▶ **Things to do**
- 1) Reproduce word for word the part of the HORATIO reading announcement starting with "Join us for" and going on through "(Shakespeare’s Hamlet, V.ii)".
- 2) Name every kind of character that the HORATIO reading announcement says Horatio confronts in the poem.
- 3) Write the next few sentences of the HORATIO reading announcement, picking up after its final sentence.

Join us for a dramatic reading of Hyam Plutzik’s HORATIO, presented by Nigel Maister

5:00pm Monday, March 26, 2012
Welles-Brown Room, Rush Rhees Library, University of Rochester
free admission ~ open to the public

In this long narrative poem, a finalist for the 1961 Pulitzer Prize in Poetry, Hyam Plutzik explores the life of Horatio after his friend Hamlet’s dying request:

Absent thee from felicity a while,
And in this harsh world draw thy breath in pain
To tell my story. (Shakespeare’s Hamlet, V.ii)

As an old man, Horatio recounts his weary life-long quest to recover and defend his lost friend’s wounded honor and name from corrupting rumor, superstition, and slander. “It is fifty years since the Prince Hamlet died,” begins the poem, before casting off into memory, recounting confrontations with a cast of characters including socialites, philosophers, hill shepherds, and statesmen. But Horatio’s final and greatest challenge is in his encounter with himself as he takes stock of what his life and his quest have become.

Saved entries
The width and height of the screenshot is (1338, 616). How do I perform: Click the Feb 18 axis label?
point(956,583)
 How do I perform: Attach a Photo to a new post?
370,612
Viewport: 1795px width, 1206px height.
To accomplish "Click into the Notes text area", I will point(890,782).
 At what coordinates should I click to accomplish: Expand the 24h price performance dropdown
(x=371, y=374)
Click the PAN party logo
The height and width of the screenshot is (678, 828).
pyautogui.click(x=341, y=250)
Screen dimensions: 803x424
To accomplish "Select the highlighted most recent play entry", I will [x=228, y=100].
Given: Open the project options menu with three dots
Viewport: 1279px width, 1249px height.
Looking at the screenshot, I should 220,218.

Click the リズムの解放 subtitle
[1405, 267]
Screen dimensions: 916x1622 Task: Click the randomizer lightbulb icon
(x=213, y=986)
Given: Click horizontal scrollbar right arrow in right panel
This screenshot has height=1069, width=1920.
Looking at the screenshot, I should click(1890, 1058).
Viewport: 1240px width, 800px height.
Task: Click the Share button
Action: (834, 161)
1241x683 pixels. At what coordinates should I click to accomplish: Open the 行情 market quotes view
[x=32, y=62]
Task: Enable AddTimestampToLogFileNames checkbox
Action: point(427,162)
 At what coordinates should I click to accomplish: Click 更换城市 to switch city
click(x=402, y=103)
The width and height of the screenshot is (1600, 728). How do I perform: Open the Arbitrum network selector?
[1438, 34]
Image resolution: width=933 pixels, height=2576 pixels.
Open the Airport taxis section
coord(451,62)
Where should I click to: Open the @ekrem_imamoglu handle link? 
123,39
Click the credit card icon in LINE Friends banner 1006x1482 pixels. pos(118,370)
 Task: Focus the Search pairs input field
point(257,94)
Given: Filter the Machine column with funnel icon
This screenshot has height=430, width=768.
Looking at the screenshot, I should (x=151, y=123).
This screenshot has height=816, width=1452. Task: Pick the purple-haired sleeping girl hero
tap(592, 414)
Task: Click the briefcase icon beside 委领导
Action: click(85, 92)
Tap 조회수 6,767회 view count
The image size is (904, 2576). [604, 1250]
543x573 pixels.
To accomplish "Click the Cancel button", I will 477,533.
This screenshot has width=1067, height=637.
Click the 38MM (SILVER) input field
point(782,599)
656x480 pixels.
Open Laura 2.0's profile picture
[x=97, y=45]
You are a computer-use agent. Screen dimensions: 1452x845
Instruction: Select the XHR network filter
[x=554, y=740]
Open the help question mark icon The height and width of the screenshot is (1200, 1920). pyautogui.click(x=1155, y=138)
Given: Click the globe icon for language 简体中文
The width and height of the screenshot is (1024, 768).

▶ **Numbered responses**
- 1)
Join us for a dramatic reading of Hyam Plutzik’s HORATIO, presented by Nigel Maister

5:00pm Monday, March 26, 2012
Welles-Brown Room, Rush Rhees Library, University of Rochester
free admission ~ open to the public

In this long narrative poem, a finalist for the 1961 Pulitzer Prize in Poetry, Hyam Plutzik explores the life of Horatio after his friend Hamlet’s dying request:

Absent thee from felicity a while,
And in this harsh world draw thy breath in pain
To tell my story. (Shakespeare’s Hamlet, V.ii)

- 2) socialites, philosophers, hill shepherds, statesmen

- 3)
Horatio was published in 1961, after years of steady revision by the poet, and was a finalist for the Pulitzer Prize in Poetry that year. Stanley Kunitz and Louis Untermeyer, the jurors for that year’s prize, called the poem “a fascinating puzzle….primarily a tour de force….ingenious in its kaleidoscopic shifts from melodrama to metaphysics, from straightforward narrative to involved nightmare.” Sections of Horatio had previously been published in magazines and in Plutzik’s second collection, Apples from Shinar, which was reissued in October 2011 from Wesleyan University Press. In his afterword to the new edition, Yale Shakespeare scholar David Scott Kastan called Horatio “one of the genuinely original and important American long poems.”

Hyam Plutzik, born in Brooklyn in 1911, was the author of three collections of poems and a professor at the University of Rochester. He died of cancer January 8, 1962, shortly after Horatio was published, and his colleagues at the U of R have honored his memory ever since: the Plutzik Memorial Poetry Series has brought nearly 300 acclaimed writers to campus for free public readings since 1962.